What is required:
Please reproduce the entries below exactly, starting at the first line and ending with the line that holds "۶۰ اخطار آتشین".

Stored data:
**********
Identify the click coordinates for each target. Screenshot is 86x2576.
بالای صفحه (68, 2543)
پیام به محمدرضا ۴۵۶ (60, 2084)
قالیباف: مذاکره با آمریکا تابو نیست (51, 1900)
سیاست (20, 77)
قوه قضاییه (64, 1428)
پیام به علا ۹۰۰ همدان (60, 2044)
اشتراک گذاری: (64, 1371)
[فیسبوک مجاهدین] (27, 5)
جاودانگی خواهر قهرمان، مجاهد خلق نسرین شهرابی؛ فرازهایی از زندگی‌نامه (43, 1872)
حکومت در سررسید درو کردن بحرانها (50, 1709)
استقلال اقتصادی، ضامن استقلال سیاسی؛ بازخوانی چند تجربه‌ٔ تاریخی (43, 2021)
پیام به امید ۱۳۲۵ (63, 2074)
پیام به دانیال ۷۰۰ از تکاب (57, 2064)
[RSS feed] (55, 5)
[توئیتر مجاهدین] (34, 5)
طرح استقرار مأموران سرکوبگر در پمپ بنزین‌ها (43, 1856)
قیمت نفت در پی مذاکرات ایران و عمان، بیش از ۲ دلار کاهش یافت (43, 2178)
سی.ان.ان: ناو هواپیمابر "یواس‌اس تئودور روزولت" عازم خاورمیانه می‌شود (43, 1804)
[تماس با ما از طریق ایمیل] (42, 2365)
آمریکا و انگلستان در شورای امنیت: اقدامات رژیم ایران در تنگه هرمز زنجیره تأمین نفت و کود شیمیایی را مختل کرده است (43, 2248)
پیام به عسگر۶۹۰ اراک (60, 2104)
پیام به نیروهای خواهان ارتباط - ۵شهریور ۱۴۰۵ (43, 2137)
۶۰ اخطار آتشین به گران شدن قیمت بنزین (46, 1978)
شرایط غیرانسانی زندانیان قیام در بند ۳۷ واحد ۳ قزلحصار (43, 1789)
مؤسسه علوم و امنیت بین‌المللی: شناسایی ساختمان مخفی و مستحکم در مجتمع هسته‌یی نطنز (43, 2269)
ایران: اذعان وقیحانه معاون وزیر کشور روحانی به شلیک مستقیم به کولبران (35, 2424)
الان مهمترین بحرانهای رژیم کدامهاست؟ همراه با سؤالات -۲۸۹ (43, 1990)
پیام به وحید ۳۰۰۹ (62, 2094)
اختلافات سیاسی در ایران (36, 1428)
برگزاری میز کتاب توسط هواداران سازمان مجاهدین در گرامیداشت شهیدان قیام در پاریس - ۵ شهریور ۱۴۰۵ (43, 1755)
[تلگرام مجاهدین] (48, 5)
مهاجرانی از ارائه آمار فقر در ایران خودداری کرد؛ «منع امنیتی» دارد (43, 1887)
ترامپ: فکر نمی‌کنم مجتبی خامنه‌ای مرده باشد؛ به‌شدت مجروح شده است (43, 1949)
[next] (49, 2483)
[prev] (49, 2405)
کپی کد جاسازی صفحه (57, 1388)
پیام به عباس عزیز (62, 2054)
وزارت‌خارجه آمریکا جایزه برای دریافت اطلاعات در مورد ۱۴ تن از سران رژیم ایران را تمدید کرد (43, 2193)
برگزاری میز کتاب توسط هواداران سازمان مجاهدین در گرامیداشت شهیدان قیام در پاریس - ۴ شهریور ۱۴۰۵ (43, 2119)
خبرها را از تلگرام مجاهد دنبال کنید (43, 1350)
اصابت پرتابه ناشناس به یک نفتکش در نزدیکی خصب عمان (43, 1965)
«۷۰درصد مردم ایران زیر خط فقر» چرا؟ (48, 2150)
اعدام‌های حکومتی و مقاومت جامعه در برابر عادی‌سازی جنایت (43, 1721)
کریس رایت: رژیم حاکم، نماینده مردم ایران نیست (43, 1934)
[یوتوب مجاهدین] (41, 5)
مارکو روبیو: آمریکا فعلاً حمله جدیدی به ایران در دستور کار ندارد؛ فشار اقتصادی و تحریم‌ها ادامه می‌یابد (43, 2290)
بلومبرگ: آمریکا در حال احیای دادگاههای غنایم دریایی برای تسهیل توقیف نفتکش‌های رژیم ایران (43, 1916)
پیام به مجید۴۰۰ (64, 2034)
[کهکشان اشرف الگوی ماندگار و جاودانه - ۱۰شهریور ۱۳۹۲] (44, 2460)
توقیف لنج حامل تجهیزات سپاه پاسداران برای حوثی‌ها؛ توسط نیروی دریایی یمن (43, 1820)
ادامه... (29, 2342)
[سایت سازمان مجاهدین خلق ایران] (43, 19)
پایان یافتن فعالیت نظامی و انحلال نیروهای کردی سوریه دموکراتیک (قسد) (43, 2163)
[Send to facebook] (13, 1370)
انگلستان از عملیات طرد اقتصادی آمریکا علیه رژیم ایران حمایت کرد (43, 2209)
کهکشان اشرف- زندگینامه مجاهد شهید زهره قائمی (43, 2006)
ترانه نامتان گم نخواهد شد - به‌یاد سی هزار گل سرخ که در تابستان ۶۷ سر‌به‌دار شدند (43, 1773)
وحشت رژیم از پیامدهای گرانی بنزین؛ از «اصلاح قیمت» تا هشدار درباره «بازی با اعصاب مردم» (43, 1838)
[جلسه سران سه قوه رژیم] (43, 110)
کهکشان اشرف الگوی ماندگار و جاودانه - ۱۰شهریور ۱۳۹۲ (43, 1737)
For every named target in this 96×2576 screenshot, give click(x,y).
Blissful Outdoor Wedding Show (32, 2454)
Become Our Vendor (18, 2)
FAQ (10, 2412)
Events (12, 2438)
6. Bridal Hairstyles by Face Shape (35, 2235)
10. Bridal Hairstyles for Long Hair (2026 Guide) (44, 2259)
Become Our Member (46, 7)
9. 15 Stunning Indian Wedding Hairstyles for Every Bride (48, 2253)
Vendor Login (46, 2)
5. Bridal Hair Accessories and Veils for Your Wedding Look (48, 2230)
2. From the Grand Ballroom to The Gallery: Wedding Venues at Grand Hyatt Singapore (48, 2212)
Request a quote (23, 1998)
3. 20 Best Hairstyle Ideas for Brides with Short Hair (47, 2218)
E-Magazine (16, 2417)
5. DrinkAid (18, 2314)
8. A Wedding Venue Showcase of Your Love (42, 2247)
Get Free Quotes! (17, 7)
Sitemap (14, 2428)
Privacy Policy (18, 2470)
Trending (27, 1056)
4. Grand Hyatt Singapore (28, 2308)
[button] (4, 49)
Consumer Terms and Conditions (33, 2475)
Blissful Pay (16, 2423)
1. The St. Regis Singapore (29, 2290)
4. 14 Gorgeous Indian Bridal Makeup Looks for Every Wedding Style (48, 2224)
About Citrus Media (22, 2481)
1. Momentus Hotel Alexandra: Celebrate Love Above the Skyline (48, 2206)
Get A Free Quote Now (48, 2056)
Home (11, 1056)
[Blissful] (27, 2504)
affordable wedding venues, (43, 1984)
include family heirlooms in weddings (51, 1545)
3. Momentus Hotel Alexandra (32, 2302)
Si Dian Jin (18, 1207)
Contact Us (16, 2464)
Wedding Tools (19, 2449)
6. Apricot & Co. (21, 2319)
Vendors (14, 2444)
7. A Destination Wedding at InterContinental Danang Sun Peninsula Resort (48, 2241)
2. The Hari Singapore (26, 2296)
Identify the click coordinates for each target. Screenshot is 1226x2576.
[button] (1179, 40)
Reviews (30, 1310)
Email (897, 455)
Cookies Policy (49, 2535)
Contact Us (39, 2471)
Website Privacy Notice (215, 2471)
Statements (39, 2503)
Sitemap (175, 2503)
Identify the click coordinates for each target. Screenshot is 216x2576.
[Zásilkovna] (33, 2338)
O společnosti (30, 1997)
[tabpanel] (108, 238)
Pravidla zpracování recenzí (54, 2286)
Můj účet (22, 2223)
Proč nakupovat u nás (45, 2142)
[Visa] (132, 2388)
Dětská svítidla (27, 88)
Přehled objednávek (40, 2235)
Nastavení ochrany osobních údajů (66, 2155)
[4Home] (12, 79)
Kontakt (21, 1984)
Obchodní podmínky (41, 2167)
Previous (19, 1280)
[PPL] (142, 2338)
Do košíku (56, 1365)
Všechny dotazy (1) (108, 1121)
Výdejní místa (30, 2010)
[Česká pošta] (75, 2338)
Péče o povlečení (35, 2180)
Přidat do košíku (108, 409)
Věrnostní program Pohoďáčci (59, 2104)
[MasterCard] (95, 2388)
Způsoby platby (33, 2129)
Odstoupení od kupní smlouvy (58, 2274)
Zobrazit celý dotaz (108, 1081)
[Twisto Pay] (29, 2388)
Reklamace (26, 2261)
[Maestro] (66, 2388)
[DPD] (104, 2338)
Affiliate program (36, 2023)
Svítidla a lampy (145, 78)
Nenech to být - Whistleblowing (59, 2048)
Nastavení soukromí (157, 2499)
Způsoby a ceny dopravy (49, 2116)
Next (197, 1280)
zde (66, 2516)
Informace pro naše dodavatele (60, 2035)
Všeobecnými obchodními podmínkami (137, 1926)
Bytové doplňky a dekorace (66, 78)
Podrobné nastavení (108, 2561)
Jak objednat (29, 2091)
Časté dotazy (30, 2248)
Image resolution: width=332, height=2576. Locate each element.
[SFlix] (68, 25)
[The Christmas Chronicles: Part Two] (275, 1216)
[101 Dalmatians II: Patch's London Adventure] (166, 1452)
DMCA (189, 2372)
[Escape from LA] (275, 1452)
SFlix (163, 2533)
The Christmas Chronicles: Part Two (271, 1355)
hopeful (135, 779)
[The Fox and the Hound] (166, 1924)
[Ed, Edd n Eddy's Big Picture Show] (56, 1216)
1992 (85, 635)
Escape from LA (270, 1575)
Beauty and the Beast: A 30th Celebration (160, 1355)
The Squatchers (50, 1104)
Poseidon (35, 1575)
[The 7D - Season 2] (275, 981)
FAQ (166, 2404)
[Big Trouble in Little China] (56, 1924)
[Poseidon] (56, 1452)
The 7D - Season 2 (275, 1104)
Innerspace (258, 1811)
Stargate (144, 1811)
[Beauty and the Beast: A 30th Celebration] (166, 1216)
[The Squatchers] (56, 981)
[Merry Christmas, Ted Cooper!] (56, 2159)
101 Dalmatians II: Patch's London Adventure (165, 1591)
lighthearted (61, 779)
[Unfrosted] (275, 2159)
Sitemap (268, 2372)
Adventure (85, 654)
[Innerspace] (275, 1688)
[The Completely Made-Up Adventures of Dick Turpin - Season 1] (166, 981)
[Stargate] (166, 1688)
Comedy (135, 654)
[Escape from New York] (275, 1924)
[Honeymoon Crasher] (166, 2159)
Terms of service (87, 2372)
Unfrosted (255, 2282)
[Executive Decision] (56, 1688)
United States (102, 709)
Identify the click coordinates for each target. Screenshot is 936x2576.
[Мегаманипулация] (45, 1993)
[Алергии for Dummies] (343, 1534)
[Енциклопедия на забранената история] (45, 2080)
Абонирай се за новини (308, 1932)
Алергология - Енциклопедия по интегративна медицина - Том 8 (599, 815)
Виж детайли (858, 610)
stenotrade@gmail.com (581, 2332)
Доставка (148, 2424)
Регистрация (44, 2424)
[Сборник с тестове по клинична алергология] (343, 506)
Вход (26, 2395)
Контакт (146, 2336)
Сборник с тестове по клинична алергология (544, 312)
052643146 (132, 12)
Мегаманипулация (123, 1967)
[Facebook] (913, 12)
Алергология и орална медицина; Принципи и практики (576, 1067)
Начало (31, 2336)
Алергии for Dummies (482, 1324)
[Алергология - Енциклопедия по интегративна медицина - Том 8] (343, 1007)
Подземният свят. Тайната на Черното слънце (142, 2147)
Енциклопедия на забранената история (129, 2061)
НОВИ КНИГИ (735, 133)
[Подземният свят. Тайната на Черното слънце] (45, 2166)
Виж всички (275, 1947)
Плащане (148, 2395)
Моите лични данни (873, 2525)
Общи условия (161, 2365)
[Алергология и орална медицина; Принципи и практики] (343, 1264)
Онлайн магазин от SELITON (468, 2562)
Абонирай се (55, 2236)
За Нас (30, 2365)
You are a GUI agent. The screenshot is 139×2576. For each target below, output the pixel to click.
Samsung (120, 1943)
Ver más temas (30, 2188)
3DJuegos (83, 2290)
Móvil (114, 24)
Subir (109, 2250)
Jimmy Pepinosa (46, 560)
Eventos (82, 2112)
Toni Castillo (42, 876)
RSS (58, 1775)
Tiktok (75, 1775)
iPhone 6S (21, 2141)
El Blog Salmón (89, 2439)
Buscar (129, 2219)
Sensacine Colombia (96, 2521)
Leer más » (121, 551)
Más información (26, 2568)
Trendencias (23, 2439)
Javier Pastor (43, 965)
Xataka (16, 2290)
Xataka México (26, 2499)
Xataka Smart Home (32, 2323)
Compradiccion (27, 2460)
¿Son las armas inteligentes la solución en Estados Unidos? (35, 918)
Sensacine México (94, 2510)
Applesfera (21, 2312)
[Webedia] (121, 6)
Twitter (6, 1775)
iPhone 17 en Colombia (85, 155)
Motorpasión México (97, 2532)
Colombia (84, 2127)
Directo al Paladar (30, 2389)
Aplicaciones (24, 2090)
**********
Output below:
Identify the click coordinates for each target. Screenshot is 86x2576.
بالای صفحه (68, 2543)
پیام به محمدرضا ۴۵۶ (60, 2084)
قالیباف: مذاکره با آمریکا تابو نیست (51, 1900)
سیاست (20, 77)
قوه قضاییه (64, 1428)
پیام به علا ۹۰۰ همدان (60, 2044)
اشتراک گذاری: (64, 1371)
[فیسبوک مجاهدین] (27, 5)
جاودانگی خواهر قهرمان، مجاهد خلق نسرین شهرابی؛ فرازهایی از زندگی‌نامه (43, 1872)
حکومت در سررسید درو کردن بحرانها (50, 1709)
استقلال اقتصادی، ضامن استقلال سیاسی؛ بازخوانی چند تجربه‌ٔ تاریخی (43, 2021)
پیام به امید ۱۳۲۵ (63, 2074)
پیام به دانیال ۷۰۰ از تکاب (57, 2064)
[RSS feed] (55, 5)
[توئیتر مجاهدین] (34, 5)
طرح استقرار مأموران سرکوبگر در پمپ بنزین‌ها (43, 1856)
قیمت نفت در پی مذاکرات ایران و عمان، بیش از ۲ دلار کاهش یافت (43, 2178)
سی.ان.ان: ناو هواپیمابر "یواس‌اس تئودور روزولت" عازم خاورمیانه می‌شود (43, 1804)
[تماس با ما از طریق ایمیل] (42, 2365)
آمریکا و انگلستان در شورای امنیت: اقدامات رژیم ایران در تنگه هرمز زنجیره تأمین نفت و کود شیمیایی را مختل کرده است (43, 2248)
پیام به عسگر۶۹۰ اراک (60, 2104)
پیام به نیروهای خواهان ارتباط - ۵شهریور ۱۴۰۵ (43, 2137)
۶۰ اخطار آتشین به گران شدن قیمت بنزین (46, 1978)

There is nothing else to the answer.